CEP 21 - Run-exports in sharded Repodata
Title | CEP 21 - Run-exports in sharded Repodata |
Status | Approved |
Author(s) | Bas Zalmstra <bas@prefix.dev> |
Created | Jan 16, 2025 |
Updated | March 20, 2025 |
Discussion | https://github.com/conda/ceps/pull/108 |
Implementation | NA |
Abstract
We propose to add run-export information to the sharded repodata shards.
Motivation
When building conda packages the build infrastructure needs to extract run-export information from conda packages in the host- and build environments.
Run-export information is stored in a package and can be extracted by downloading the package and extracting the run_exports.json
file.
Even with the possibility to stream parts of .conda
files this is a relatively resource-intensive operation.
CEP 12 formalized a run_exports.json
file that is stored next repodata.json
file.
However, not all channels on the default server (conda.anaconda.org) provide this information which means falling back to downloading and extracting this information from the packages. It is possible to extract the data by only sparsly reading the file but the overhead is still relatively large.
Having two separate files also poses some problems as extra mechanisms have to be introduced in the build infrastructure to manage and sync both files on the build machines.
Specification
CEP 12 mentions the following reasons for splitting the information into two files:
- It would require extending the repodata schema, currently not formally standardized.
- It would increase the size of the already heavy repodata.json files.
- (Typed) repodata parsers would need to be updated to handle the new field. We propose that these reasons no longer hold with sharded repodata.
It would require extending the repodata schema, currently not formally standardized.
We propose to add a run_export
field to each record that mimics the specification from CEP 12.
If the run_export
field is not present in the record it means no run_export
information is stored with the record, and a fallback mechanism should be used to acquire the run-export information.
Since adding a field will not break existing parsers we feel this is safe and does not require a schema change.
It would increase the size of the already heavy repodata.json files.
The size of the shards would grow if run-exports are added.
Let's take a look at the current sizes of run_exports.json and repodata.json files.
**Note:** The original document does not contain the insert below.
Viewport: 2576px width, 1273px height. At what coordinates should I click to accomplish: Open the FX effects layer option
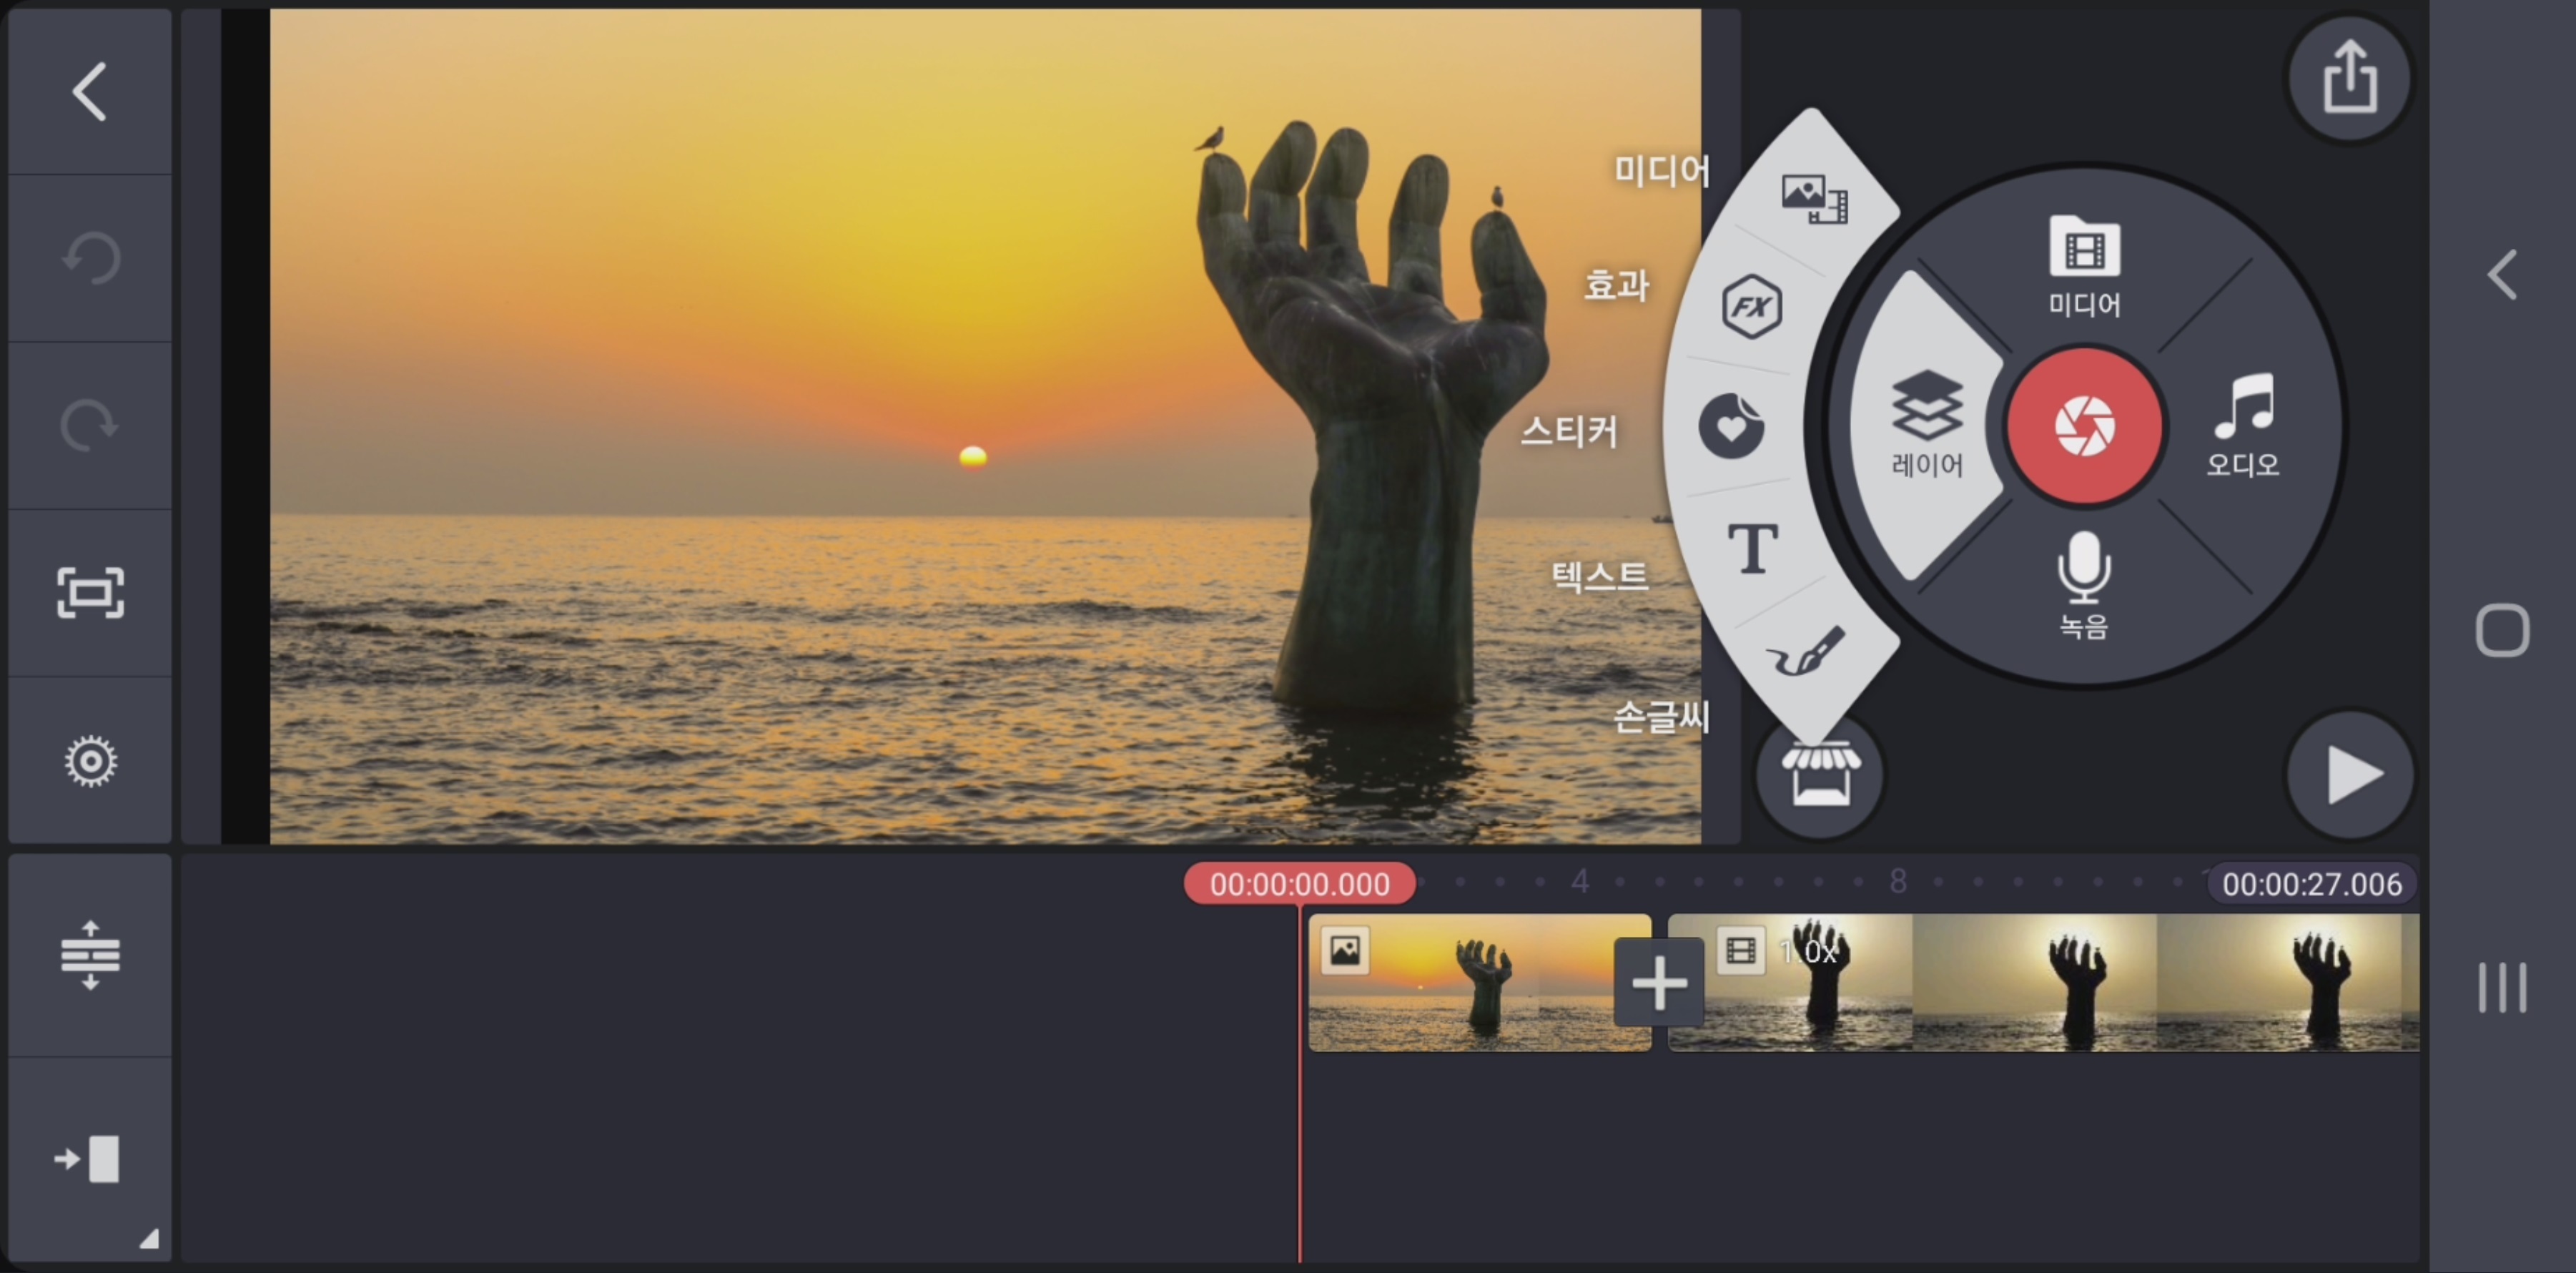(1752, 306)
channel + subdir | size of repo_data.json | size of run_exports.json | repodata.json.zst | run_exports.json.zst |
---|---|---|---|---|
conda-forge + linux-64 | 254 MB | 34.7 MB (11%) | 38.4 MB | 2.2MB (5%) |
conda-forge + noarch | 107 MB | 13.6 MB (11%) | 16.7 MB | 0.9 MB (5%) |
conda-forge + osx-arm64 | 99.8 MB | 11.8 MB (11%) | 12.6 MB | 0.8 MB (6%) |
conda-forge + win-64 | 185 MB | 22.1 MB (11%) | 24.7 MB | 1.4 MB (5%) |
Since the repodata shards are also compressed we can conclude that in practice adding run exports information would increase the size of the repodata shards by roughly 5-6%.
With the introduction of sharded repodata in CEP 16 the issues with size (and scale) have been effectively mitigated. Adding 5-6% to the total size of the shards will not pose a risk since all advantages of sharded repodata mentioned in the CEP still hold.
(Typed) repodata parsers would need to be updated to handle the new field.
Unless parsers are very strict about unknown fields (which was not a requirement for sharded repodata shards) this will not pose an issue. Since the absence of the field means that the state of the run-exports is unknown adding the field does not require a schema change.
Patching
With the run-exports part of the repodata we propose to also allow repodata patching these fields. The original run-exports can still be extracted from the packages. We do not see a reason how the run-export information is different from other patchable information stored in the repodata (like the dependencies).
To facilitate these patches, the patch_instructions_version
in patch_instructions.json
files is incremented to 2
. A patch_instructions_version: 2
file MAY contain a run_exports: ...
field in the patch instructions that MUST be used to patch generated run_exports.json
files.
{
"packages": {
"_libarchive_static_for_cph-3.3.3-h0921cf1_1.tar.bz2": {
...,
"run_exports": {
"weak": ["libarchive >=3,<4"],
}
},
...
}
}
For a channel to provide run-export patches, it MUST contain a run_exports.json
file.
For build tools to support patched run exports it MUST always query the sharded repodata, or use a run_exports.json
file as the source of truth for the run exports.
If neither sharded repodata or a run_exports.json
file is present build tools can assume no run export patches exist.